= Radar control =

Type of air traffic control

Radar control is a method of providing air traffic control services with the use of radar and Automatic Dependent Surveillance (ADS–B). The provision of air traffic control services without the use of radar is called procedural control.

==Separation==
In air traffic control, the risk of aircraft colliding is managed by applying separation rules. These rules require aircraft to be separated by either a minimum vertical distance (usually 1,000-2,000 feet) or by a minimum horizontal distance. One of the means of determining horizontal separation is by a controller observing the radar returns of the aircraft to be at least a minimum horizontal distance apart. This is the essence of radar control, and is known as radar separation. Standard radar separation varies from airspace to airspace and country to country, however 3 nms in terminal airspace and 5 nms in en route airspace are common minima.

==Maintaining separation==
In airspace with a lower amount of traffic, controllers will require pilots to navigate their aircraft on published routes which have been designed to be separated from each other. Controllers may require pilots to fly their aircraft at certain speeds or with certain minimum or maximum speeds to maintain separation between aircraft on these routes.

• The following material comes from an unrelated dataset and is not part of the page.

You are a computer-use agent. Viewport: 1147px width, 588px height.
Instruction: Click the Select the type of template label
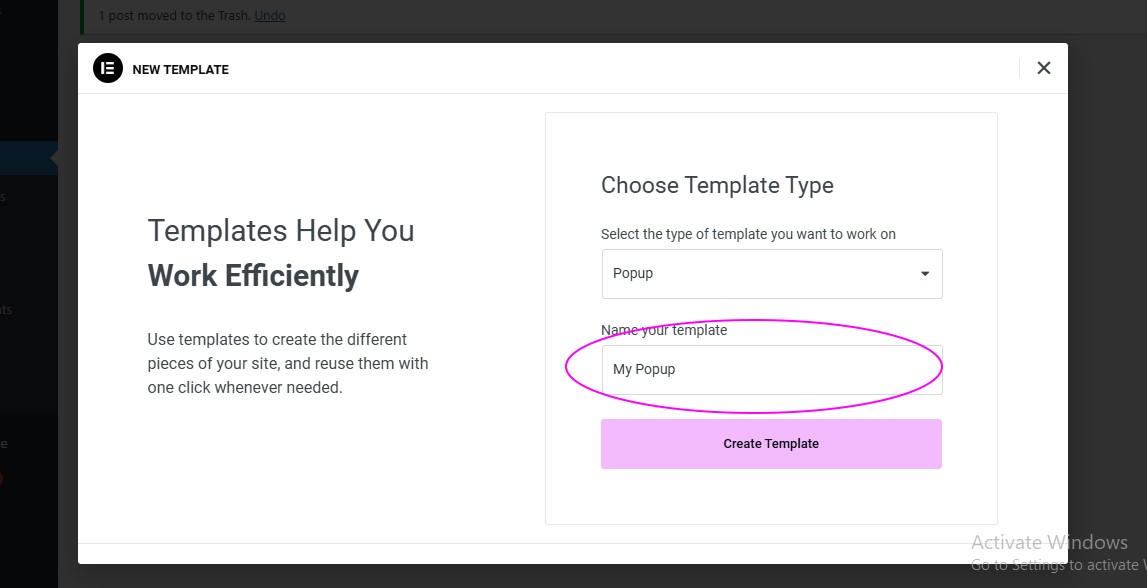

When the amount of traffic in a particular volume of airspace reaches a certain level, it becomes impossible to keep aircraft following set routes separated, particularly in airspace where aircraft are climbing and descending (and therefore level separation regularly cannot be maintained). In this case controllers use "radar vectors", the issuing of headings to the pilots of aircraft on which the controller expects the pilots to fly their aircraft, to tactically keep aircraft separated in the sky. Much skill is involved in this type of control: it is this type of controlling that has led air traffic control to be described as "3D chess".